Although living creatures look and behave in a myriad of ways, all of their genomes consist of DNA, the chemical chain that harbors the genes that code for thousands of different kinds of proteins. Within DNA are the instructions sufficient to make an organism and the means by which organisms pass information along to their offspring. Remarkably, this information is coded by only four nucleotides: adenosine (A), cytosine (C), guanine (G), and thymine (T). Understanding the order of these nucleotides in linear DNA molecules has been an active pursuit since the discovery of DNA’s double-helical structure (Watson et al. 1953). As such, DNA sequencing has emerged as a fundamental approach to molecular biology research. The power of DNA sequencing as a research tool has spurred the dramatic advancement of DNA sequencing technology, which is allowing ever more genomes to be sequenced and making comparative genomics an accessible focal point for the study of any form of life.

A simple comparison of the general features of genomes such as genome size, number of genes, and chromosome number presents an entry point can highlight some striking findings. For example, while the tiny flowering plant Arabidopsis thaliana has a smaller genome than that of the fruit fly Drosophila melanogaster (157 million base pairs v. 165 million base pairs, respectively) it possesses nearly twice as many genes (25,000 v. 13,000). In fact A. thaliana has approximately the same number of genes as humans (~25,000). Thus, a very early lesson learned in the "genomic era" is that genome size does not correlate with evolutionary status, nor is the number of genes proportionate to genome size.

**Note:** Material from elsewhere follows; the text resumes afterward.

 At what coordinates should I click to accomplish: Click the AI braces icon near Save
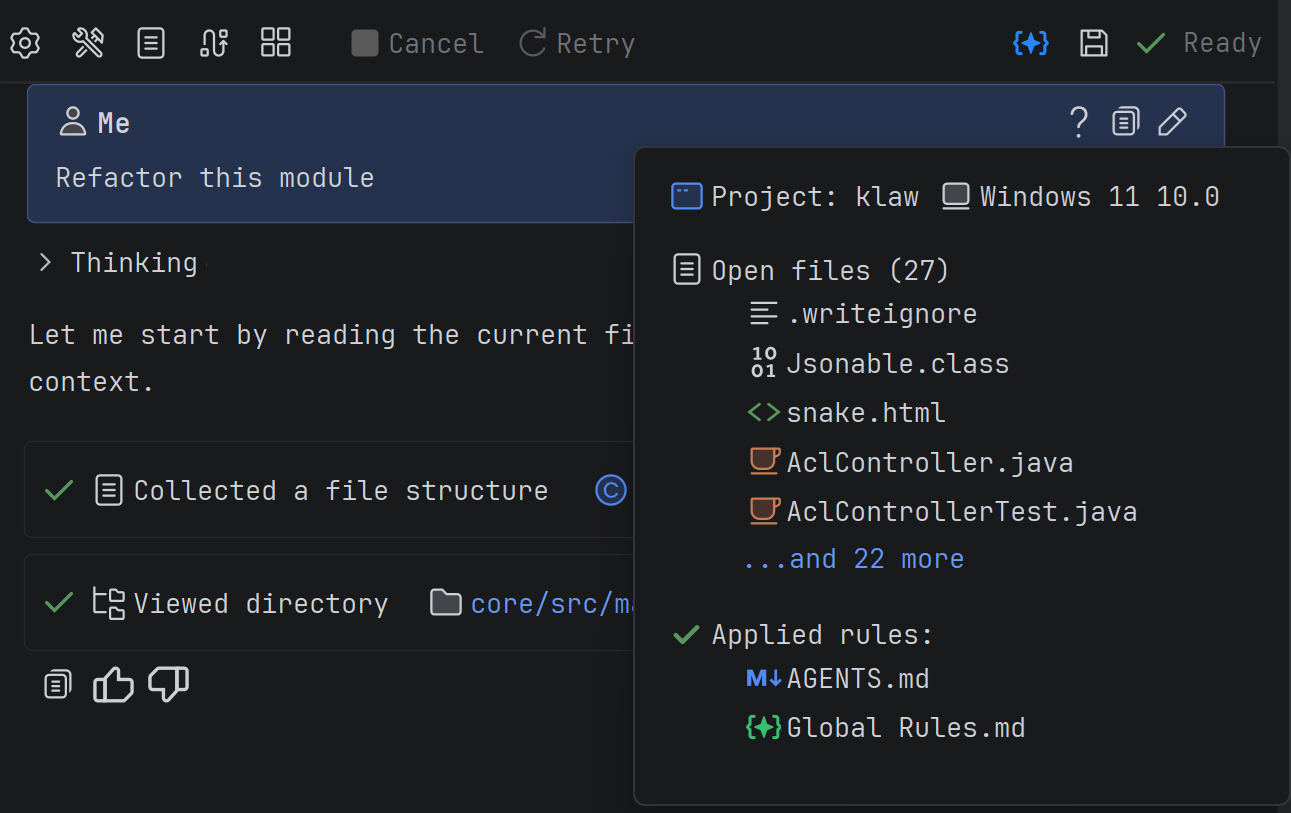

Similar genomes separated by about 5 million years of evolution (such as human and chimpanzee) are particularly useful for finding the sequence differences that may account for subtle differences in biological form. These are sequence changes under directional selection, a process whereby natural selection favors a single phenotype and continuously shifts the allele frequency in one direction. Comparative genomics is thus a powerful and promising approach to biological discovery that becomes more and more informative as genomic sequence data accumulate.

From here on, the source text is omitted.